I woke up this morning and read about an elderly gay couple, George Harris, 82, and Jack Evans, 85, who were married on Friday in Dallas County, Texas, just hours after the Supreme Court’s decision. They are almost exactly the same age as my parents – born during the Great Depression, raised during the Second World War and coming of age during the post WWII prosperity of the 50s. Like my parents, they have also been a couple for over 50 years. Like many of us, I’m fairly sure that George and Jack lived most of their lives not assuming that a day like yesterday would ever be possible. It was an incredibly moving experience to read about their union yesterday. And on and on it goes – photos and videos of jubilant street parties, couples waving marriage licences outside town halls, and the faces of people embracing each other – tear-stained, exhausted, and overwhelmed – in recognition that a long battle is over. It’s a huge symbolic victory to gay rights campaigners in other countries, and a massive encouragement for those who continue to combat homophobia in its many and pernicious forms.

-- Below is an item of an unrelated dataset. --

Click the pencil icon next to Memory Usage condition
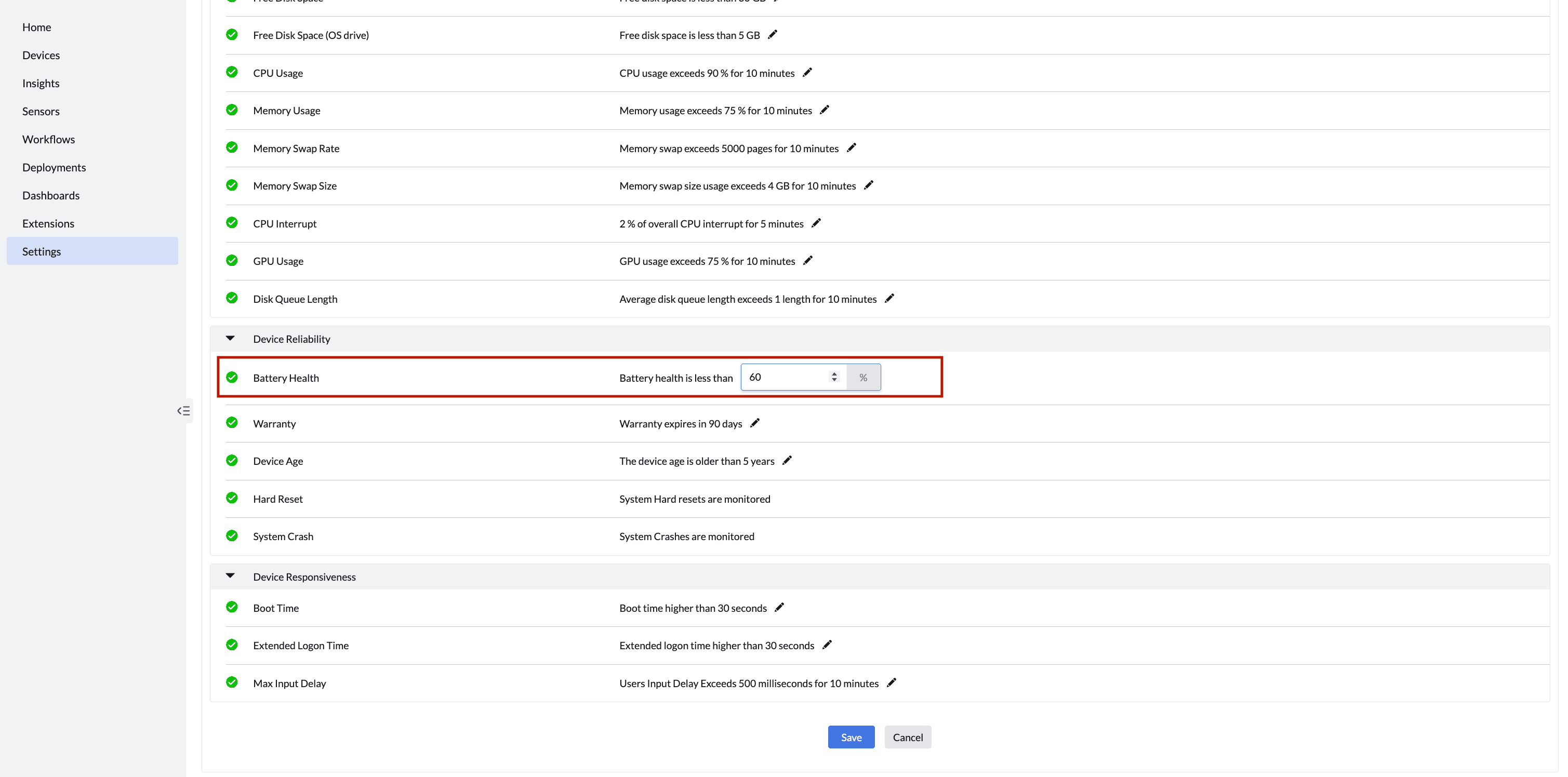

Marriage is in many ways the beginning rather than the end of LGBT equality. As an inherently conservative institution, it won’t be a happy fit for many LGBT relationships. And the number of injustices that pile up against LGBT people worldwide is still overwhelming – reparative therapy, beatings, imprisonment, censorship, bullying, rising rates of HIV and STI infection, appalling statistics on drug and alcohol addiction and suicide. We are a community with many battles still to fight, with ourselves and our opponents. It’s my hope that gay marriage (or as it’s known now, “marriage”) will give LGBT peoples a legitimacy and a dignity from which we can build more inclusive communities and happier humans. Having asked for “equal dignity in the eyes of the law”, it’s now time for us to own it.

In the meantime, I am now taking bookings to attend a lot of big gay weddings, if I can stop crying long enough to figure out what to wear. Even Chief Justice Roberts was aware of the futility of stopping the Gays from partying this weekend, ending his judgment with this riposte:

If you are among the many Americans—of whatever sexual orientation—who favor expanding same-sex marriage, by all means celebrate today’s decision. Celebrate the achievement of a desired goal. Celebrate the opportunity for a new expression of commitment to a partner. Celebrate the availability of new benefits. But do not celebrate the Constitution. It had nothing to do with it.

With respect to Justice Roberts, I have no plans to celebrate the Constitution – but he’s free to come and be my date at my friend Jodhi’s big gay wedding in Dallas next year, and bust some moves with me under the disco ball.

Happy Pride, everybody. What a truly wonderful day.